____ Text provided
Monday, 5 November 2012

Rewind: 2008 Presidential Election

Since tomorrow is Election Day 2012, I thought I'd re-post something I wrote four years ago, the day before the first Tuesday after the first Monday in November, for the UEA American Studies blog, Containing Multitudes.

Yard signs dot neighborhoods, campaign ads fill commercial breaks, news schedules are filled with stories of candidates’ state-hopping and polling data. The election is well and truly upon us. Tuesday will see voters electing candidates to a number of positions, with a ballot paper that can take up to ten minutes to complete. The electorate will also decide on Amendment 2 to the state’s constitution, similar to California’s Proposition 8, which would define marriage only as between one man and one woman. If the amendment achieves the support of sixty percent of voters, it will become part of the Constitution of Florida.
________
____ Source material
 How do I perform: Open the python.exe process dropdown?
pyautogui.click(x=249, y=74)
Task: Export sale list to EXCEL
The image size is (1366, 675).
________
Challenges |
a – Answer these about the election post:
(i) Which blog was the piece first written for?
(ii) How long can the ballot paper take to complete?
(iii) What share of voters must back Amendment 2 for it to become part of the Constitution of Florida?
b – Write out again the part of the election post that begins at the words "Rewind: 2008 Presidential" and stops after "Constitution of Florida.".
The data comes from a different source than the election post.

Answers |
a –
(i) Containing Multitudes, the UEA American Studies blog
(ii) Up to ten minutes
(iii) Sixty percent

b –
Rewind: 2008 Presidential Election

Since tomorrow is Election Day 2012, I thought I'd re-post something I wrote four years ago, the day before the first Tuesday after the first Monday in November, for the UEA American Studies blog, Containing Multitudes.

Yard signs dot neighborhoods, campaign ads fill commercial breaks, news schedules are filled with stories of candidates’ state-hopping and polling data. The election is well and truly upon us. Tuesday will see voters electing candidates to a number of positions, with a ballot paper that can take up to ten minutes to complete. The electorate will also decide on Amendment 2 to the state’s constitution, similar to California’s Proposition 8, which would define marriage only as between one man and one woman. If the amendment achieves the support of sixty percent of voters, it will become part of the Constitution of Florida.